Format the material from the line with "The image size is (1920, 1080). Identify" up to and including the line with "coordinates (1725, 1047)." as a numbered list, leaving out any blank lines.
* * * * *
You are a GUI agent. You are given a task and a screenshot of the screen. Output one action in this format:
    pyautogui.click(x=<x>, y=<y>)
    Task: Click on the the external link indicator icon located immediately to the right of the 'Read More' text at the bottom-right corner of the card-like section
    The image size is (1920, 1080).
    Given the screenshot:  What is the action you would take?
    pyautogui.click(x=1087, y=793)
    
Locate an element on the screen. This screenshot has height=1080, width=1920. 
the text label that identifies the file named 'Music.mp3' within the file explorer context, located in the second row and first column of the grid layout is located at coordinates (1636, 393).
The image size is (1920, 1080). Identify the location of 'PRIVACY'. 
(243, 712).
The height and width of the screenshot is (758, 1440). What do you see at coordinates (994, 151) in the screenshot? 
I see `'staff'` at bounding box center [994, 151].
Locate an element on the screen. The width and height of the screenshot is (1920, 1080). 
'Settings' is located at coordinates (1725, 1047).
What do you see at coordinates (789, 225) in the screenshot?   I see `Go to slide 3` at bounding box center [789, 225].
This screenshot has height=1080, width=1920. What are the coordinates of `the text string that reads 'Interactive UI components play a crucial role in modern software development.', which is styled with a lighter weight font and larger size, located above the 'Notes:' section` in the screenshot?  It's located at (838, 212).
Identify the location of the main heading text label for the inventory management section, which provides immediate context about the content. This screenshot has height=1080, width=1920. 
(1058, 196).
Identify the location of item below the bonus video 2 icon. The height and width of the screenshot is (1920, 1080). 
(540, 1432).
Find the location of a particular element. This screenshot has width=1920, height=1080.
* * * * *
CORRECT OUTPUT:
1. The image size is (1920, 1080). Identify the location of 'PRIVACY'. 
2. (243, 712).
3. The height and width of the screenshot is (758, 1440). What do you see at coordinates (994, 151) in the screenshot? 
4. I see `'staff'` at bounding box center [994, 151].
5. Locate an element on the screen. The width and height of the screenshot is (1920, 1080). 
6. 'Settings' is located at coordinates (1725, 1047).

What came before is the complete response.